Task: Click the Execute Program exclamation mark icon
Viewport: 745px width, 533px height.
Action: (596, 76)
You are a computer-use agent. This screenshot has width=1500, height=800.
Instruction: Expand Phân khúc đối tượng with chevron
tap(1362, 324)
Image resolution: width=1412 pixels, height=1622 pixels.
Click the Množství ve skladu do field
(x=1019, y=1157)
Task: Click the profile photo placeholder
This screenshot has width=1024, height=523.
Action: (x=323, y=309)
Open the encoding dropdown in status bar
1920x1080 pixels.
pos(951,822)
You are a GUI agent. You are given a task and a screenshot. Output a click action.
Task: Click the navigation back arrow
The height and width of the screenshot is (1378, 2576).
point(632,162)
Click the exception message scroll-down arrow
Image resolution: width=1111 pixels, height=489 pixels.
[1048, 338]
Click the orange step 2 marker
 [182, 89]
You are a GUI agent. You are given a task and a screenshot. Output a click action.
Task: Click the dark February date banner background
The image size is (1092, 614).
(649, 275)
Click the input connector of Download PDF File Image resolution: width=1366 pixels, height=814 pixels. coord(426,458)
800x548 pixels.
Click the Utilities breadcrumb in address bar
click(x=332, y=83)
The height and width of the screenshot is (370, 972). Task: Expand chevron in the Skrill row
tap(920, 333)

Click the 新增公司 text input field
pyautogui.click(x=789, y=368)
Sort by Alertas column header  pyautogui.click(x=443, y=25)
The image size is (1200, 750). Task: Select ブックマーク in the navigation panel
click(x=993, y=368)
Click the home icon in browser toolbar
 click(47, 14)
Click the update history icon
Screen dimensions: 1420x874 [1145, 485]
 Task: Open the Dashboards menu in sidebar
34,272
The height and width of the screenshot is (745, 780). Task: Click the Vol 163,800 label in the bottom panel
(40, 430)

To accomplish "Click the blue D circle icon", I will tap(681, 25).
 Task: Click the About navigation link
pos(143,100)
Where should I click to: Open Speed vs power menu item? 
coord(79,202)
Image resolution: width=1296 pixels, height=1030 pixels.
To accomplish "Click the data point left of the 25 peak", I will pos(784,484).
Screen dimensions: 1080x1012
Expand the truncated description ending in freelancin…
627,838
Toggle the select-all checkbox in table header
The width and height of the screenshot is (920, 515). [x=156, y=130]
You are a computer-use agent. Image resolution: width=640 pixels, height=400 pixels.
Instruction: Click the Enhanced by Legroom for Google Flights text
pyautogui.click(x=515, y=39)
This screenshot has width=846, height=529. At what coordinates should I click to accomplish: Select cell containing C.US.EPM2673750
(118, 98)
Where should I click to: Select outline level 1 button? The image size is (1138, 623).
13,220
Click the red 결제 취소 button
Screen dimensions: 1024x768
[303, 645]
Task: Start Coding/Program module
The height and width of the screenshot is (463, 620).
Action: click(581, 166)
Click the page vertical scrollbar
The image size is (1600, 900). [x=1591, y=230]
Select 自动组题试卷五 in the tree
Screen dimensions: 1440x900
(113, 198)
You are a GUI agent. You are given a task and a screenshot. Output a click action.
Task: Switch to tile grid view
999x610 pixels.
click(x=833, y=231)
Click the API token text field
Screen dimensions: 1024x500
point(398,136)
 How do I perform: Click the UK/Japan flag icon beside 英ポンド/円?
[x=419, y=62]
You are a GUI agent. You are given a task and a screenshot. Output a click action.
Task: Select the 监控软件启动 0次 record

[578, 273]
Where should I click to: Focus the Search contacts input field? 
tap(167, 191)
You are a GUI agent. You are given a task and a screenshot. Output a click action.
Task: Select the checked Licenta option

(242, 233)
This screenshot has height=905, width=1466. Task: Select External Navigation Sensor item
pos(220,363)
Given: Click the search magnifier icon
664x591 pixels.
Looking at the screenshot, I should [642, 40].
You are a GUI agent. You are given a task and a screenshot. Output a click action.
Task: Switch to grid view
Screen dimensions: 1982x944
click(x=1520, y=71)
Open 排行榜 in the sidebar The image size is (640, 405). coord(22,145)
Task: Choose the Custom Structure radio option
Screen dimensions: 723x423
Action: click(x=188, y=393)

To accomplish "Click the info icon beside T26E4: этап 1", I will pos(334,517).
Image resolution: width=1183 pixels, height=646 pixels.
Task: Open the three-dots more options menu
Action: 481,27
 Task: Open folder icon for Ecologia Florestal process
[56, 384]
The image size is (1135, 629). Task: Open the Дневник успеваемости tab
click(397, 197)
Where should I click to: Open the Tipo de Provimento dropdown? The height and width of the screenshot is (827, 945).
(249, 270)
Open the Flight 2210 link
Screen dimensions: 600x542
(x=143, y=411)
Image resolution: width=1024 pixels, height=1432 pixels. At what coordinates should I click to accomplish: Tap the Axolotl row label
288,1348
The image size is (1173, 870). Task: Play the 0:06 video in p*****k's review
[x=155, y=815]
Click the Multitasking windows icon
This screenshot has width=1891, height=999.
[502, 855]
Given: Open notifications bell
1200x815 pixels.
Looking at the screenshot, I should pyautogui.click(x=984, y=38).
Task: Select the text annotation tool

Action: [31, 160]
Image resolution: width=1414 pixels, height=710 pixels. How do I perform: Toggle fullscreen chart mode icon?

* Work order:
The line with "1200x815 pixels." marks where to start. Transcribe from there through the final line of the records, exactly and with nothing added.

* Answer section:
1200x815 pixels.
Looking at the screenshot, I should pyautogui.click(x=984, y=38).
Task: Select the text annotation tool

Action: [31, 160]
Image resolution: width=1414 pixels, height=710 pixels. How do I perform: Toggle fullscreen chart mode icon?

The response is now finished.